Realizing You Have Been Chasing the Wrong Thing

Years went into pursuing something and the realization lands that the something was never actually wanted. The work was real and the goal was clear but the desire to reach the goal was borrowed from somewhere else. Now the thing is almost possible and it doesn't matter.

The immediate problem is that stopping feels like wasting the work already done. All that time and effort would mean nothing if the goal doesn't get reached. But reaching the goal means getting something that doesn't matter. Both options feel like loss.

What complicates this is that people are invested in the goal. They helped support it, believed in it, maybe sacrificed for it. Admitting that the whole thing was built on false wanting means admitting that their investment was in a false direction. That creates guilt alongside the panic about wasted time.

The work that's been done isn't completely wasted even if the goal doesn't matter. Some skills got built. Some connections got made. Some growth happened. The fact that it was in service of the wrong goal doesn't erase that it happened. But that's hard to remember when looking at the goal that's almost in reach but doesn't mean anything.

Continuing toward the goal out of obligation to the work already done doesn't make sense but it's tempting. At least then the time wouldn't be wasted. At least then something would come of all the effort. But getting something that doesn't matter just because the work was already done is a different kind of waste.

Stopping and redirecting means accepting that some time got lost on the wrong thing. It means telling people that the thing they supported wasn't actually wanted. It means starting over somewhere when energy for starting over doesn't exist. It means dealing with the shame and frustration of having spent years on something that didn't matter.
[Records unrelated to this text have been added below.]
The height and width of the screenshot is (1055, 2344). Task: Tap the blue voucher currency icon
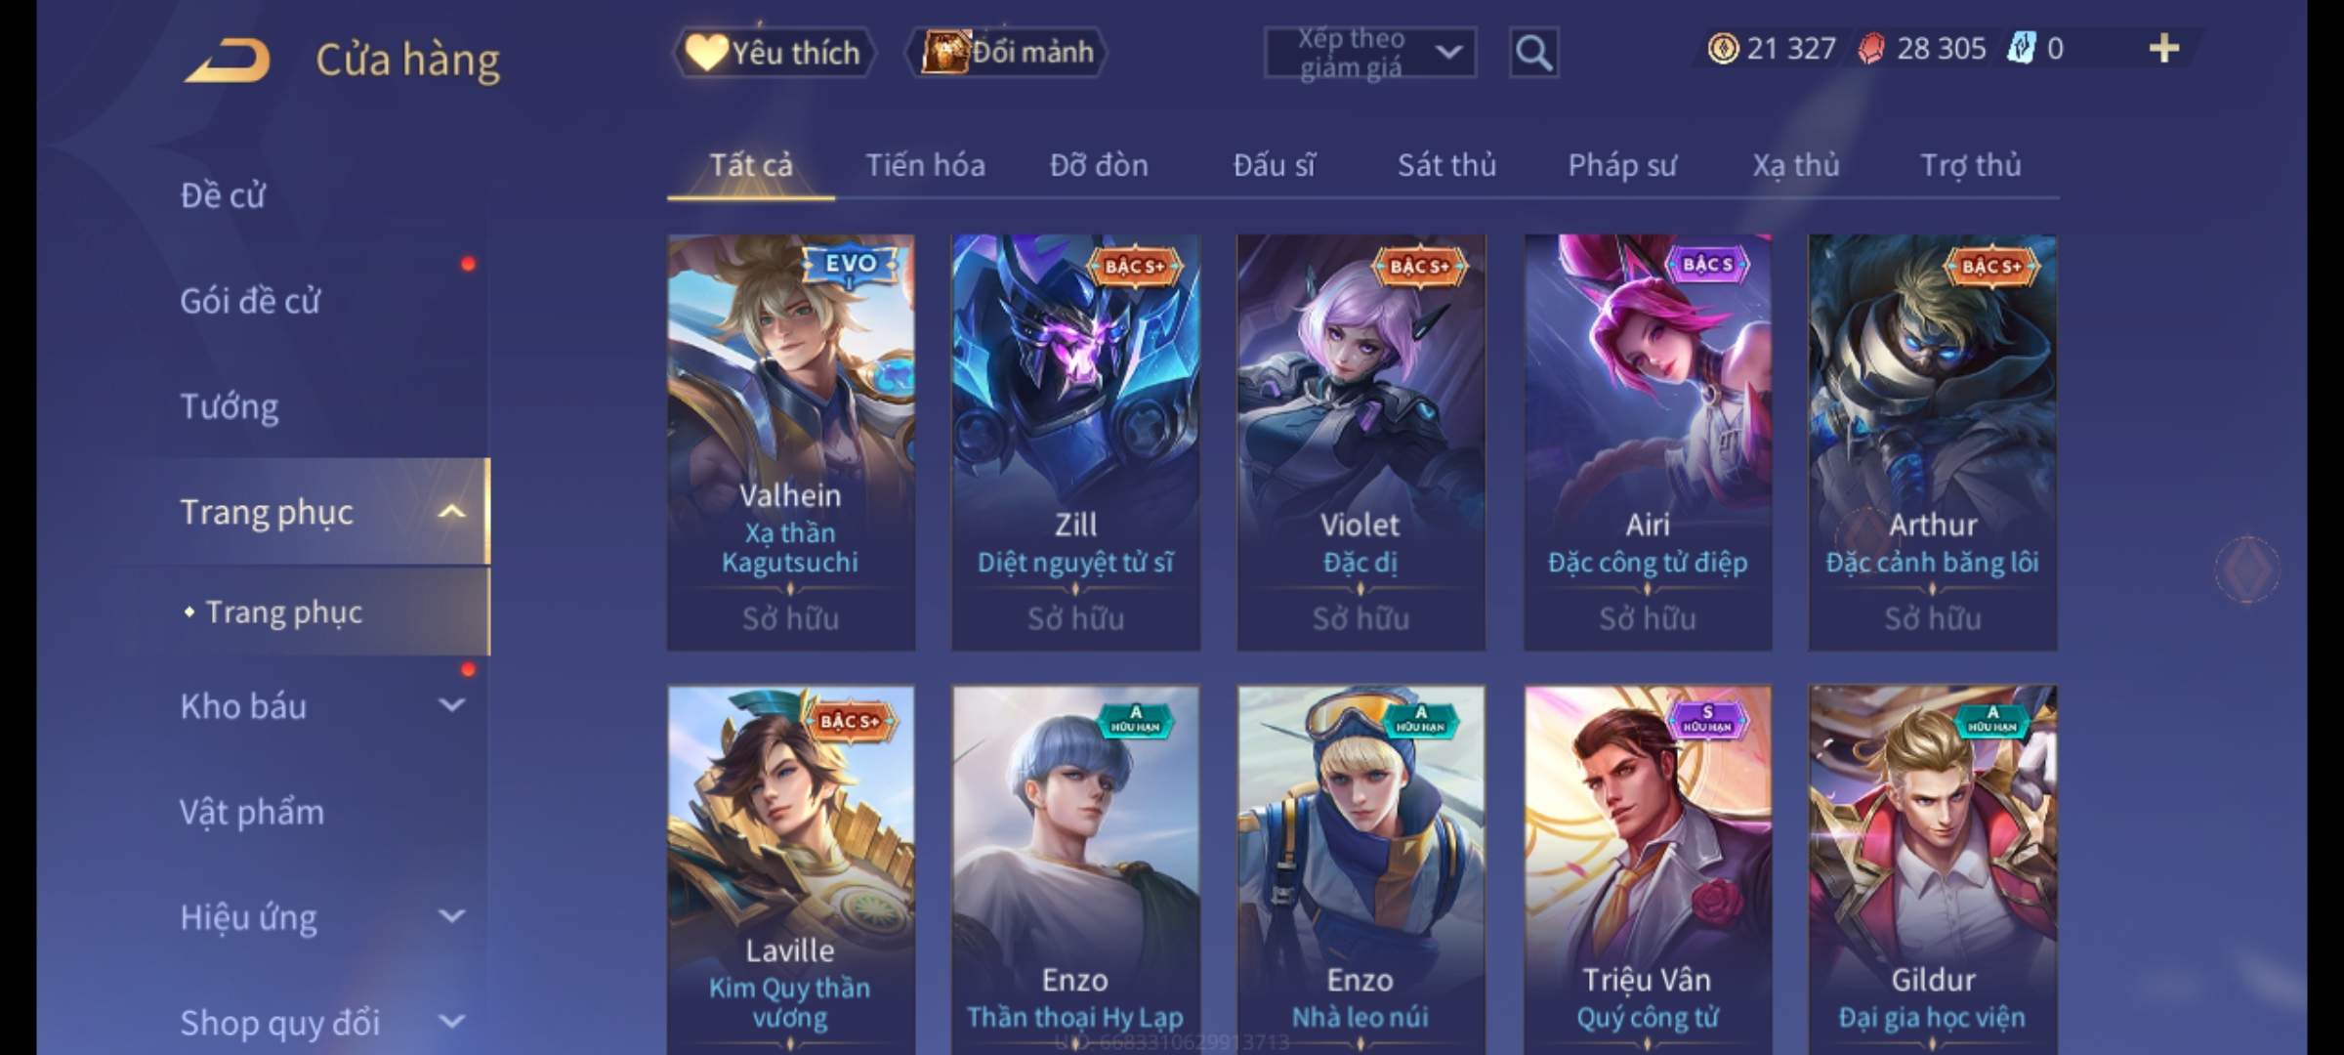pos(2021,48)
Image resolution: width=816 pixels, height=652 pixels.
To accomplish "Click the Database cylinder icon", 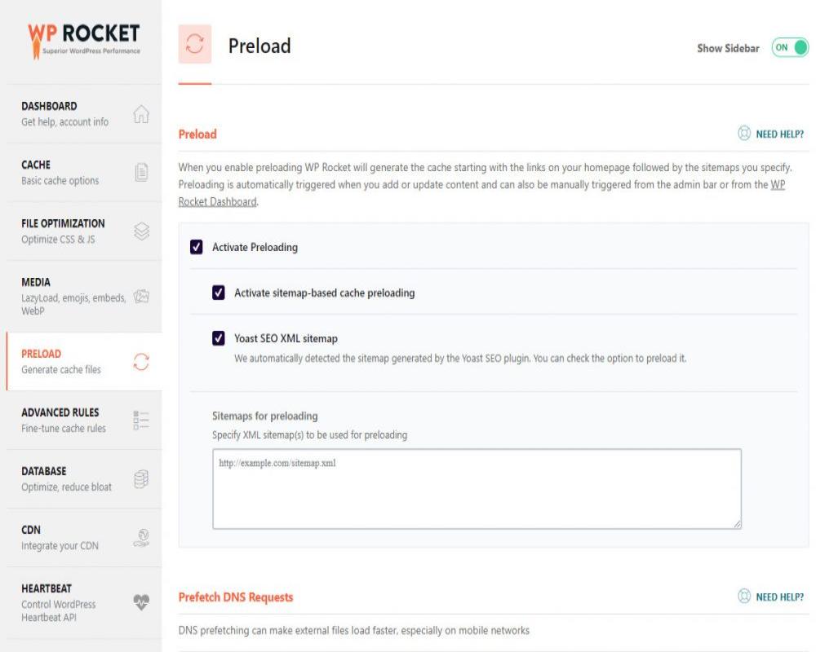I will pos(141,479).
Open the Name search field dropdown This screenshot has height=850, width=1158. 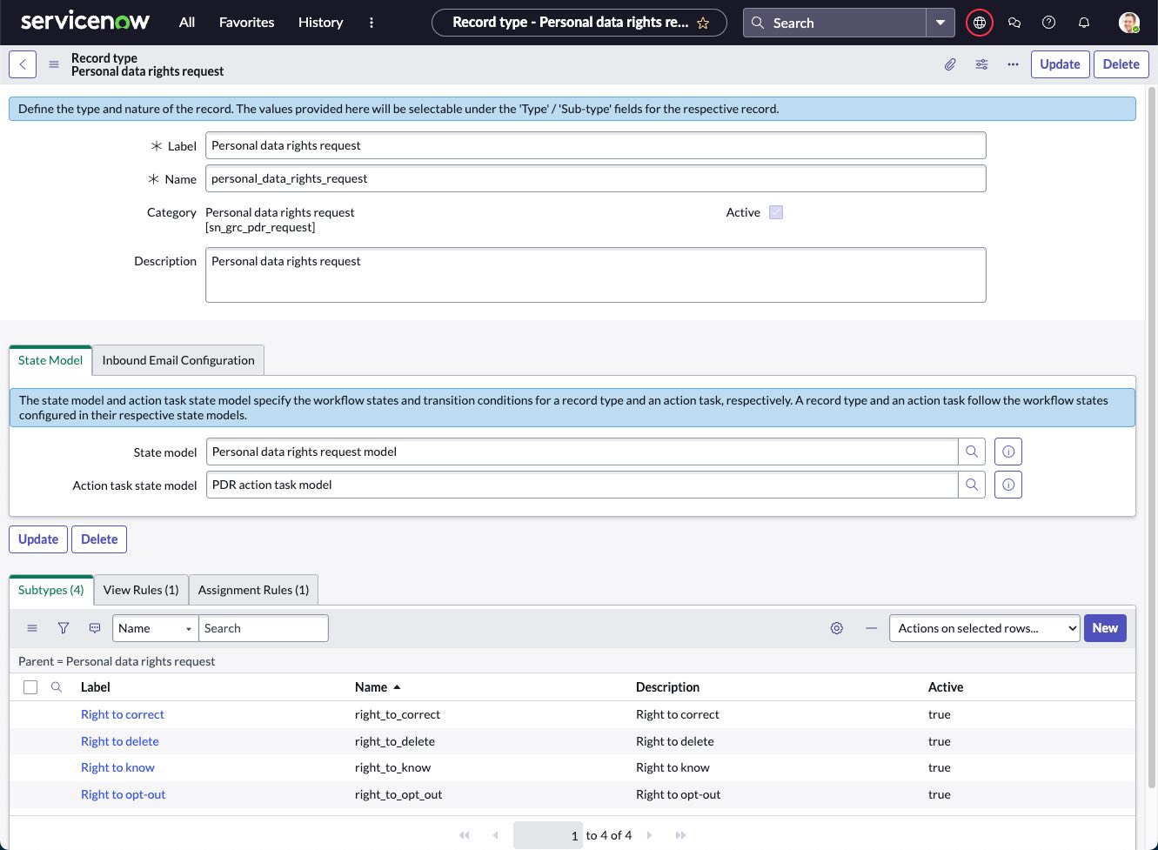click(x=156, y=628)
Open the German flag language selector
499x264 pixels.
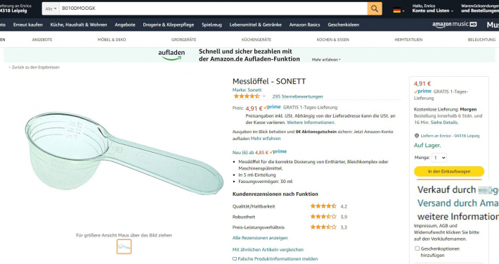pos(398,10)
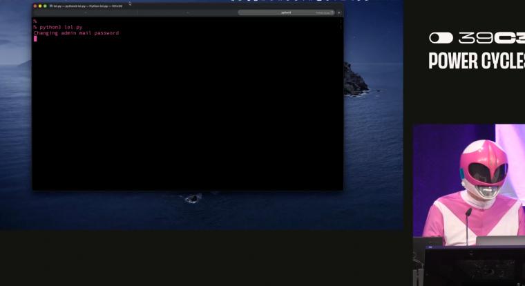Click the lol.py file proxy icon in title
Image resolution: width=525 pixels, height=286 pixels.
point(50,6)
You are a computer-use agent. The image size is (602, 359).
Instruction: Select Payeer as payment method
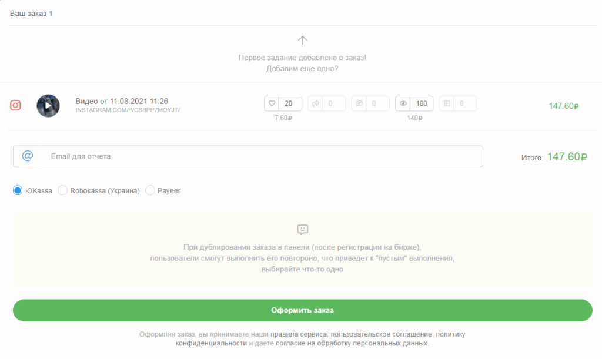point(150,190)
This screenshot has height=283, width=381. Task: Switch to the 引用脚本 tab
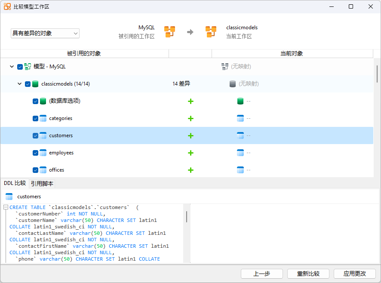tap(42, 183)
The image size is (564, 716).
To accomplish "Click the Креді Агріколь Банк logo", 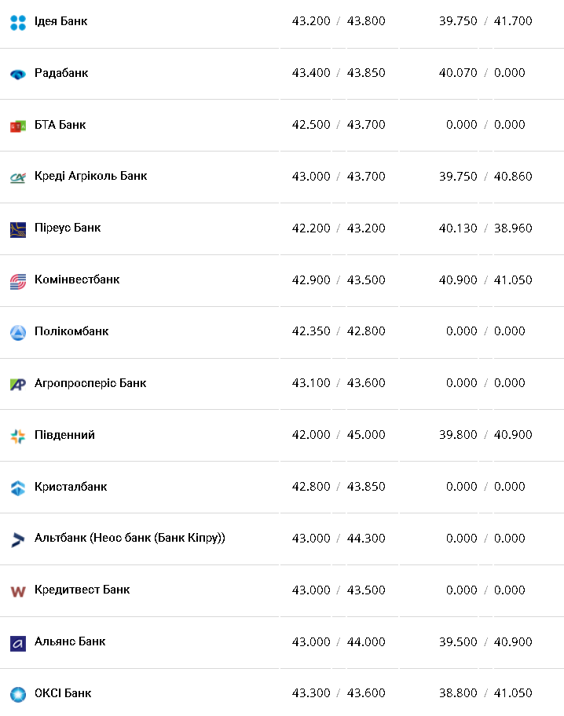I will 18,177.
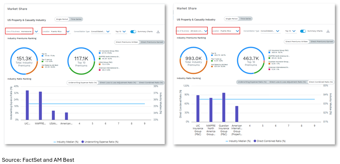
Task: Disable Summary Charts switch in the right panel
Action: (x=303, y=31)
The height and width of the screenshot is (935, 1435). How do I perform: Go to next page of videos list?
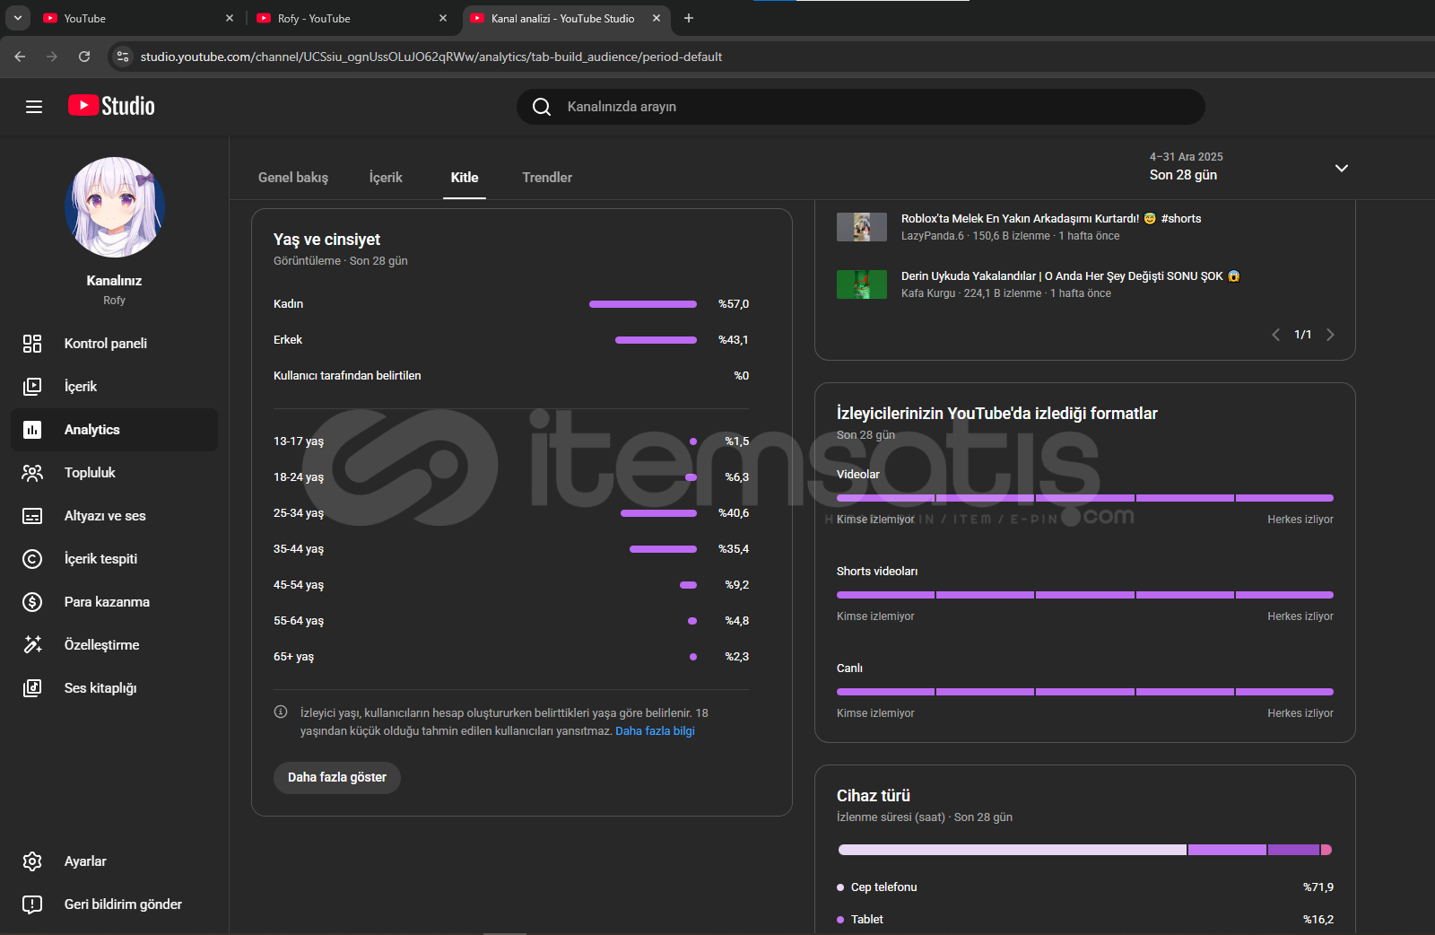(1330, 335)
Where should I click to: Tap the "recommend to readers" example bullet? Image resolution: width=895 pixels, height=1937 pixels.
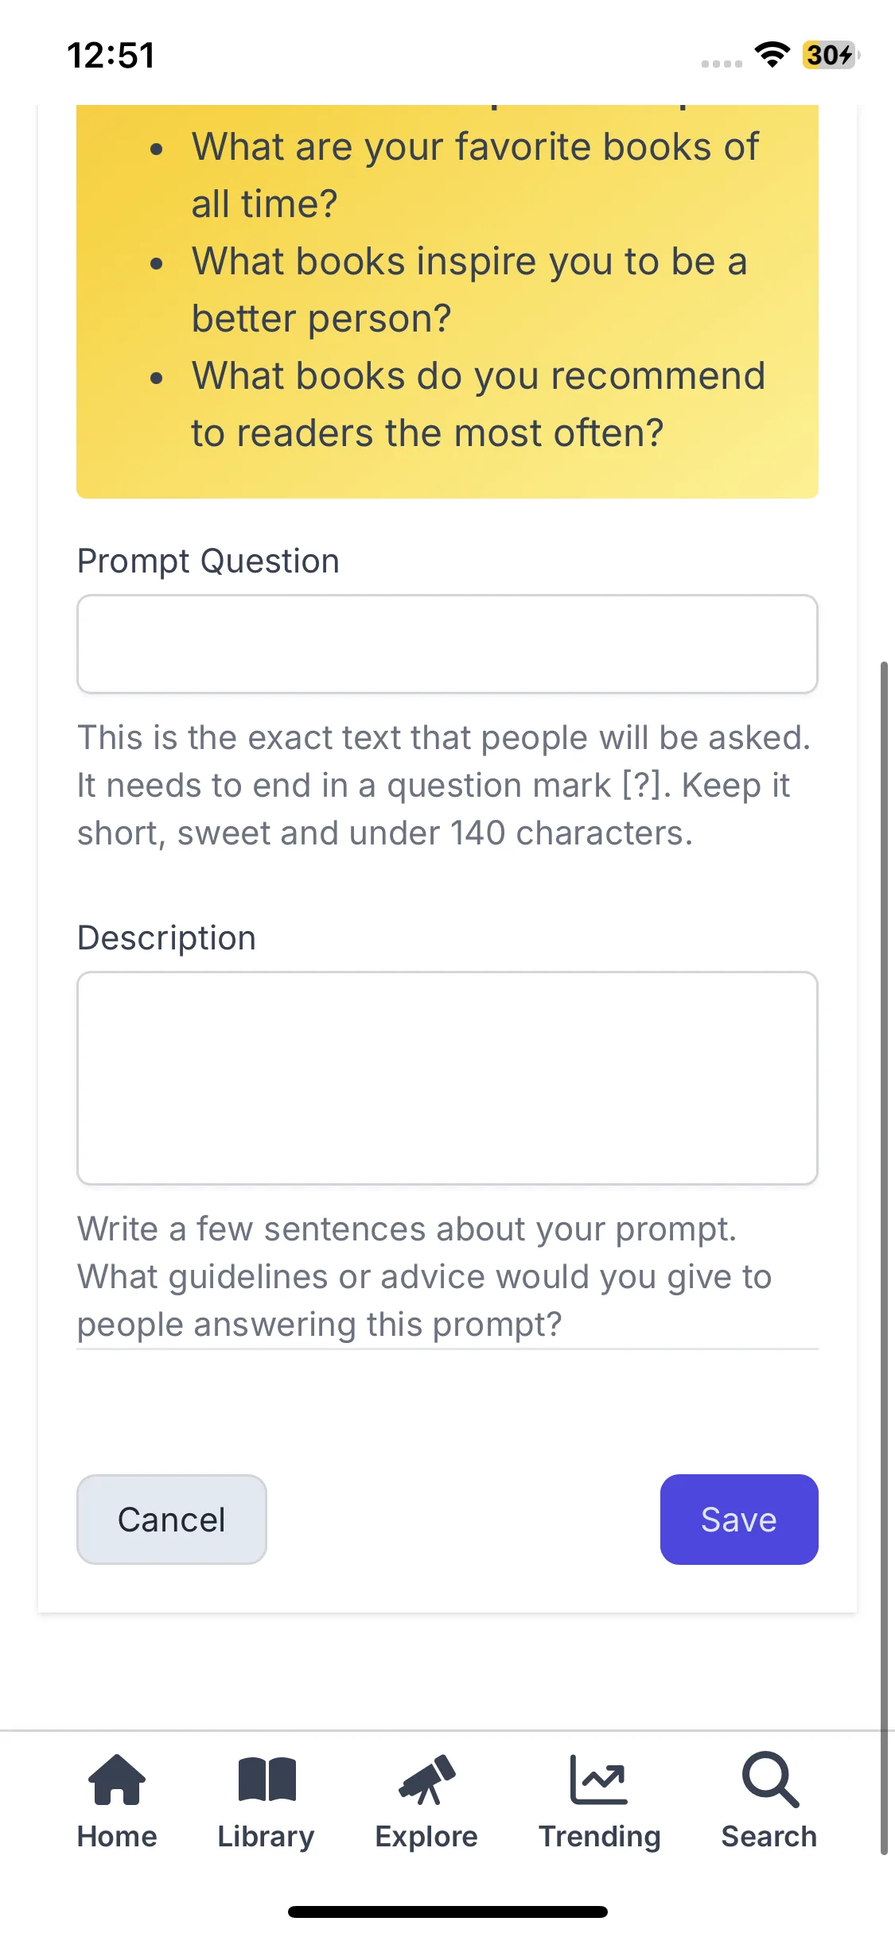coord(477,404)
The wanting for the right thing is unclear right now. The years spent on the wrong goal didn't clarify what the right goal actually is. They just revealed that the wrong goal was wrong. So now there's the wrong goal that's almost in reach, and there's nothing that feels like the right thing, and there's the knowledge that years of work went the wrong direction.

Some of the goal can probably be salvaged even if the main thing doesn't matter. Parts of the pursuit might have led somewhere worth being. Redirecting doesn't mean losing everything, just the main thing that was never wanted anyway.

The hardest part is accepting that the time was spent the way it was spent and that can't change. The work was done toward something false. That's what happened. Now there's deciding what to do with the time that's left and the knowledge that false goals can look like real ones for a very long time.